GenShin:geometry-enhanced structural graph embodies binding pose can better predicting compound-protein interaction affinity
Pingfei Zhu, Chenyang Zhao, Haishi Zhao, Bo Yang
TL;DR
This work introduces GenShin, a geometry-enhanced structural-graph model for predicting compound–protein affinity without requiring precise docking poses. By separately encoding protein and compound geometry with dual encoders and coupling them through an interaction module and a dual-loss predictor, GenShin learns from a ground-truth distance map to implicitly encode docking conformation. It achieves state-of-the-art results among pose-free methods on the PDBbind-v2020 benchmark and remains competitive with pose-dependent models on PDBbind-v2016 and CASF-2016, while exhibiting robustness to inadequate docking poses.
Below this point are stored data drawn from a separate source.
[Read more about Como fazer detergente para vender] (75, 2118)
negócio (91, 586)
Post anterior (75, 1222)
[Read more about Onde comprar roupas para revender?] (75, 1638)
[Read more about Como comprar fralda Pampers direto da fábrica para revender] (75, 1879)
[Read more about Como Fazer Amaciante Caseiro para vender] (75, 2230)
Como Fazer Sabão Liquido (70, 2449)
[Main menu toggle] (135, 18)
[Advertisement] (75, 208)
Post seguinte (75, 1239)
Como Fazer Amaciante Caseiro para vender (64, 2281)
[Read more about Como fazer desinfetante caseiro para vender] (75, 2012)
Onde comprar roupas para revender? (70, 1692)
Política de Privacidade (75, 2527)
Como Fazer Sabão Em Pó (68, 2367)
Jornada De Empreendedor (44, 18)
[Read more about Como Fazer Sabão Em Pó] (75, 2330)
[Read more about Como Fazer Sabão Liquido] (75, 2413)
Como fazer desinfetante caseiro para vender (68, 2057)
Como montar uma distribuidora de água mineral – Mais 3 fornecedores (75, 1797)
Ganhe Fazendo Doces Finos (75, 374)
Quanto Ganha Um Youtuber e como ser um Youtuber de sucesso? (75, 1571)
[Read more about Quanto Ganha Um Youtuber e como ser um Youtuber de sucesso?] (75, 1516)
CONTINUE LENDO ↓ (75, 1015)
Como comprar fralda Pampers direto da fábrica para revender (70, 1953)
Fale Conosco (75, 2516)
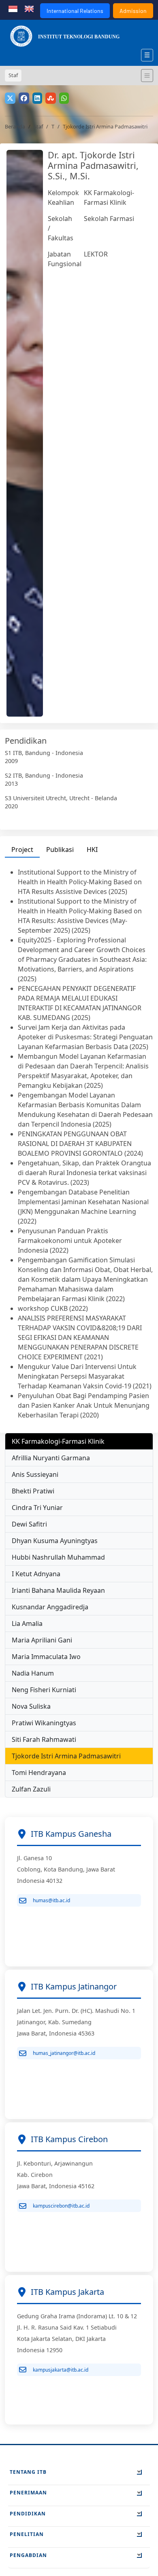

The approach also enables reconstruction of docking coordinates from predicted distance maps, suggesting practical utility for high-throughput virtual screening in real-world drug discovery. Overall, GenShin offers a scalable, pose-free pathway to accurate affinity prediction with tangible implications for accelerating structure-based drug design.
Abstract
AI-powered drug discovery typically relies on the successful prediction of compound-protein interactions, which are pivotal for the evaluation of designed compound molecules in structure-based drug design and represent a core challenge in the field. However, accurately predicting compound-protein affinity via regression models usually requires adequate-binding pose, which are derived from costly and complex experimental methods or time-consuming simulations with docking software. In response, we have introduced the GenShin model, which constructs a geometry-enhanced structural graph module that separately extracts additional features from proteins and compounds. Consequently, it attains an accuracy on par with mainstream models in predicting compound-protein affinities, while eliminating the need for adequate-binding pose as input. Our experimental findings demonstrate that the GenShin model vastly outperforms other models that rely on non-input docking conformations, achieving, or in some cases even exceeding, the performance of those requiring adequate-binding pose. Further experiments indicate that our GenShin model is more robust to inadequate-binding pose, affirming its higher suitability for real-world drug discovery scenarios. We hope our work will inspire more endeavors to bridge the gap between AI models and practical drug discovery challenges.